Horror movies really are the ultimate glimpse in to the soul of man. Society’s reflection upon itself. Our most base thoughts, visions, hopes, dreams, and fears all laid bare for the universe to see. The historic period of time is largely irrelevant to the equation, because the result is always the same — man’s continued inhumanity to man.
In 2020’s Spiral, director Kurtis David Harder (What Keeps You Alive and Z) takes on the question of homosexuality, repression, and the family dynamic. In a clever, but simple maneuver, the entire world view of gay couple Malik (Jeffrey Bowyer-Chapman) and Aaron (Ari Cohen), and their teen daughter Kayla (Jennifer Laporte), is neatly filtered through the year 1995. Funny looking plaid shirts with hoods, giant computer monitors, ridiculous looking leather jackets, and very beige interiors all come together to scream mid-1990s.
The rural (Illinois) community that Malik and Aaron have chosen is somewhat welcoming, but in a quizzical and distanced way. Some of the community appears to be curious and non-threatened by their gay neighbors, while others openly rile against Malik and Aaron’s gayness. The bucolic countryside is the perfect place for Aaron to focus on his work and Malik to delve in to his writing that’s somewhat focused around gay conversion therapy. The opening scenes of Spiral flashback to Malik and a former boyfriend immersed in a hillbilly reckoning complete with baseball bats, hate, and vile Americana.
As Malik contends with his new surroundings his inner demons are on full display. He may/may not be speaking with his dead ex-boyfriend, his house is graffitied with anti-gay sloganeering, and his relationship with Aaron begins to fray. While Malik contends with his issues, the community (read: CULT), and their new neighbors are up to some serious spooky happenings. Malik accidentally witnesses their freaky anti-gay-conversion-therapy-cult circle and the wheels of their pastoral community being to completely fall off the cart.
Malik is faced with literal and figurative spirals. He’s trapped in his own sexuality and he’s trapped in his chosen community. His cult-y neighbors have plans of their own, but these are not new plans, these are plans that reappear every ten years like clockwork. The community’s pleasant pastiche is really just fancy window dressing for far more sinister and diabolical intolerance for homosexuals and things that don’t fit nicely in to the repugnant American mindset.
Spiral is a wonderful look at the changing dynamics of sexual politics, acceptance, and the lengths that people will go through to make sure that things foreign are labeled profane. All three main characters turn in wonderful performances and director Kurtis David Harder does a superb job of threading a very tense and tight socio-political needle.
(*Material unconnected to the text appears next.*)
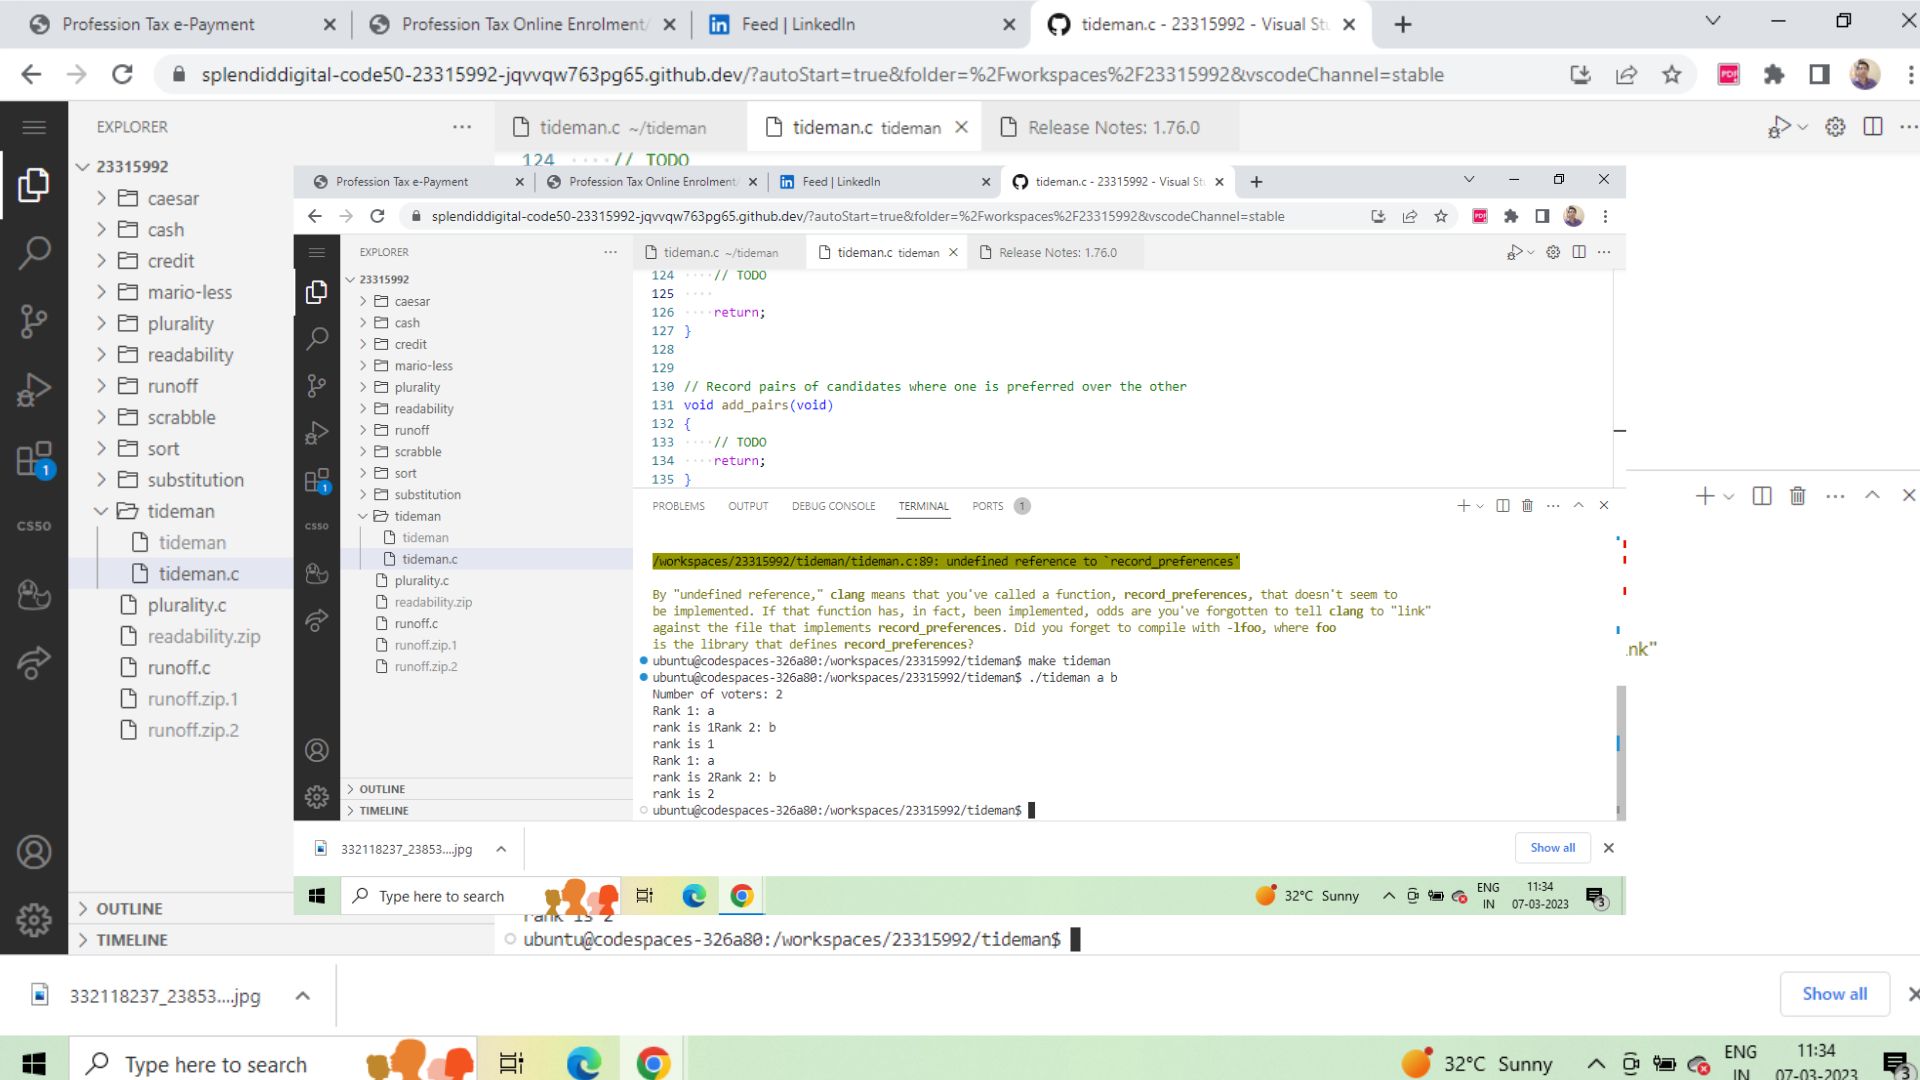1920x1080 pixels.
Task: Toggle maximized terminal panel size chevron
Action: [1872, 496]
While he does a wonderful job of exploring the difficulties faced by the protagonist, Malik, the cult is left a little bare and unexplored. We get a peek in to their repressive ways, but just a little peek.
This Shudder original is a fascinating to look at 1995 through the prism of 2020. Where once upon a time repression and violence was hidden and shunned, it’s now in the forefront of our collective consciousness. On the news, in print, coming out of your creepy uncle’s mouth, and part of our everyday lexicon. Which begs the question…is it scarier if it’s hidden away or right in front of your face?
Spiral is probably Rated R and available for streaming on Shudder.